**EXERCISE PROMPT:**
Please restate every line below exactly, without any pictures.

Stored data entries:

┄┄┄┄┄┄┄┄┄┄

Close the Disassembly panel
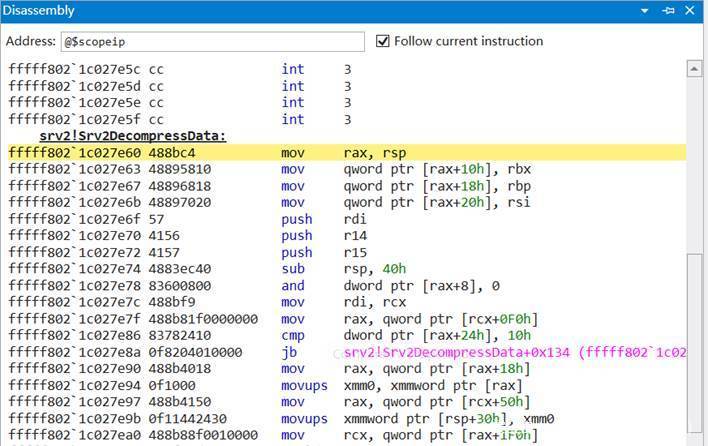 (x=692, y=11)
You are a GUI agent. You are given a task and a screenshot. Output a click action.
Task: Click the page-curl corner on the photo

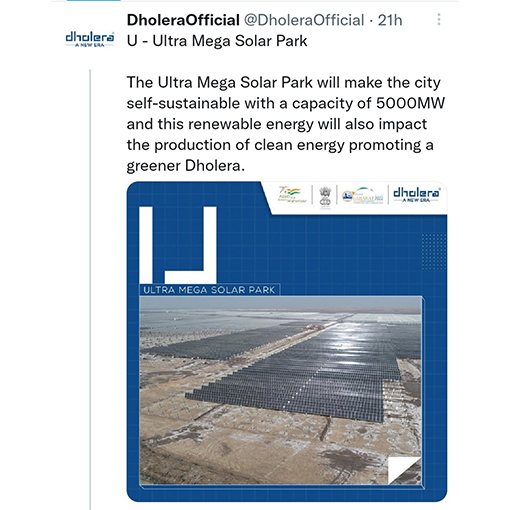pyautogui.click(x=405, y=470)
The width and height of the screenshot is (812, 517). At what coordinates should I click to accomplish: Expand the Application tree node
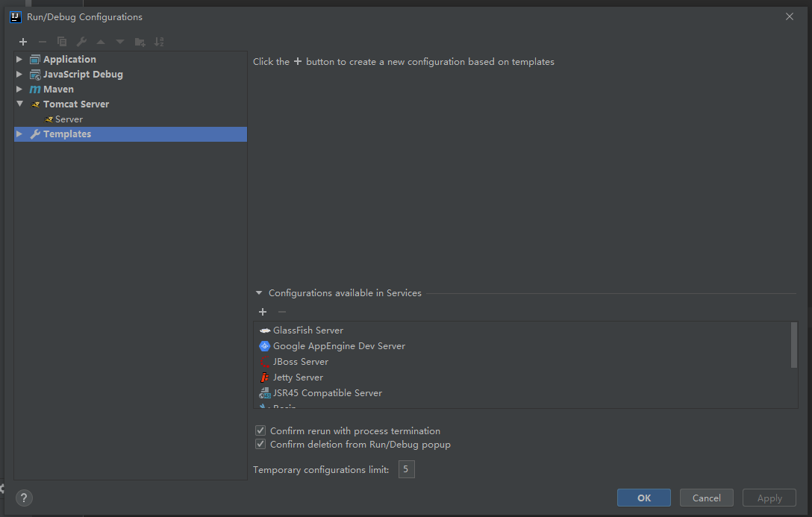coord(19,59)
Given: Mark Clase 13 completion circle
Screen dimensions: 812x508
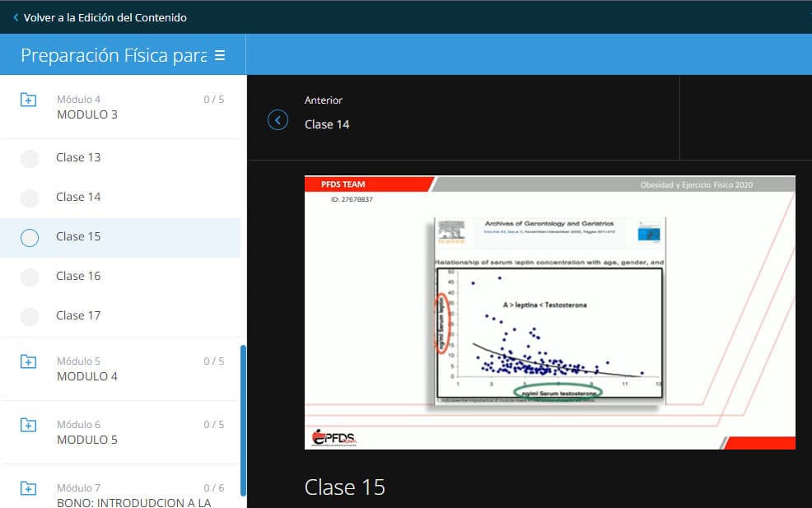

┄┄┄┄┄┄┄┄┄┄

**WRITTEN REPLY:**
Close the Disassembly panel
 (x=692, y=11)
You are a GUI agent. You are given a task and a screenshot. Output a click action.
Task: Click the page-curl corner on the photo

pyautogui.click(x=405, y=470)
The width and height of the screenshot is (812, 517). At what coordinates should I click to accomplish: Expand the Application tree node
coord(19,59)
Given: Mark Clase 13 completion circle
Screen dimensions: 812x508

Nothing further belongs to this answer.